Malgré des thèmes périlleux, le mouvement a trouvé un public fidèle. Et la reconnaissance n’est peut-être pas loin. L’hiver qui vient de s’écouler a vu le Nouveau Drame redoubler d’activité en montant des spectacles au rythme effarant d’une à deux créations par semaine en dépit de l’absence totale de soutiens financiers. De toute évidence, le virus du Nouveau Drame est virulent. On ignore simplement la durée de la période d’incubation avant l’épidémie.

 


 

ENTRETIEN : « C’est un processus vivant et largement incompris »


 

Daria Ekamasova est une jeune actrice formée à la prestigieuse école du GITIS (diplômée en 2007). Elle partage sa carrière entre le cinéma (9 films) et les planches du Teatr.doc et du Centre des Dramaturges et Régisseurs.

 

Est-ce que vous vous sentez appartenir au « Nouveau Drame » ?
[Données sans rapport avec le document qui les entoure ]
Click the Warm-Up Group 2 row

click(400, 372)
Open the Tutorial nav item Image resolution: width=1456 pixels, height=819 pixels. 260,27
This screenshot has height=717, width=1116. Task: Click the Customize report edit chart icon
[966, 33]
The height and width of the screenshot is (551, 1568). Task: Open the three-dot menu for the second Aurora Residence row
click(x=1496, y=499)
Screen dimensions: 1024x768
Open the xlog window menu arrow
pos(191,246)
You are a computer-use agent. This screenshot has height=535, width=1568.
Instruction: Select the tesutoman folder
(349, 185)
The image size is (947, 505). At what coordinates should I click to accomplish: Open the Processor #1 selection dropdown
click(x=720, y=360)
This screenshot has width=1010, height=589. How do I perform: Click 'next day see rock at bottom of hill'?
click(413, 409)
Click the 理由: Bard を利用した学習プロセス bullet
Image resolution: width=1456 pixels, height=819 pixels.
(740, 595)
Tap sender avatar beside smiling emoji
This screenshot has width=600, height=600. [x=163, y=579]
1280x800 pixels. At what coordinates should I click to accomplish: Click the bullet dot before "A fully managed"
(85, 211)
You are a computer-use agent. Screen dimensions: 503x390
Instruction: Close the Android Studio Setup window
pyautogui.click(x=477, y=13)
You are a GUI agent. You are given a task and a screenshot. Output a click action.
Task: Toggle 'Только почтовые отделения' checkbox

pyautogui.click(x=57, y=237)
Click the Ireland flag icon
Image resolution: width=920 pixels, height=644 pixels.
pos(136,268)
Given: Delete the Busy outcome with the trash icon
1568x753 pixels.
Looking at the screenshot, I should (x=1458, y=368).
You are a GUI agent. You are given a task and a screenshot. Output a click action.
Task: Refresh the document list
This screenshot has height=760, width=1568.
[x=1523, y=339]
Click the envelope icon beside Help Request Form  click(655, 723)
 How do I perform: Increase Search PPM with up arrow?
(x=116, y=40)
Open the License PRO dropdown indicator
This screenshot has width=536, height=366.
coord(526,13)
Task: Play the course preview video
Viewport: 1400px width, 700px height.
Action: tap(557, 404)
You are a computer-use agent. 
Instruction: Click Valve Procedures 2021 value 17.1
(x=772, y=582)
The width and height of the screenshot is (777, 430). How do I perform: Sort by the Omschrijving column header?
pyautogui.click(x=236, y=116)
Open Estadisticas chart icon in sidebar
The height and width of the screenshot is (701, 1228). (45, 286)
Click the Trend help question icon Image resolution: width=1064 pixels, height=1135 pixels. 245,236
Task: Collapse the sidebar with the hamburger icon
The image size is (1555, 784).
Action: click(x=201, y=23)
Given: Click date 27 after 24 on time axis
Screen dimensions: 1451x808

Je suis entrée il n’y a pas si longtemps dans le mouvement. Tout a démarré lorsque j’ai tourné dans le film de Boris Khlebnikov Nage libre [tourné en 2005], dont le scénario a été écrit par le Alexandre Rodionov [qui fait partie du Nouveau Drame, NDLR]. J’y ai trouvé de nouvelles relations, des gens extrêmement talentueux. Je suis très sensible à ce qui se passe dans le mouvement. En tant qu’actrice, c’est un travail passionnant.



Est-il plus intéressant et stimulant de jouer une pièce du « Nouveau Drame » que de jouer dans un grand théâtre moscovite ?

 

Pour moi, le plus important, ce n’est pas la scène, c’est le texte. J’ai une faim dévorante pour les rôles intéressants et complexes. Malheureusement, ils sont rares.



Quels sont vos dramaturges favoris dans le mouvement du « Nouveau Drame »?

 

Mes auteurs favoris sont Kourotchkine, Ougarov, Dournenkov, Gremina, Rodionov, Bondarenko. Quelque chose de profond jaillit d’eux. J’apprécie avant tout les pièces où l’auteur ne donne pas dans la surenchère en matière de linge sale… cela se remarque tout de suite. Il me semble parfois que les auteurs font la course à qui dira le plus de grossièretés, de propos orduriers, etc. Il s’est formé une branche dans le Nouveau Drame qui va dans cette direction, et elle me déplaît.

Quelle est votre définition du « Nouveau Drame » ?


C’est un mouvement entièrement neuf qui ne possède pas pour l’instant de cadre très défini. La seule délimitation claire, c’est qu’il n’y a pas un kopek dans ce mouvement. Pour le reste, c’est un processus vivant, libre, largement incompris et non défriché.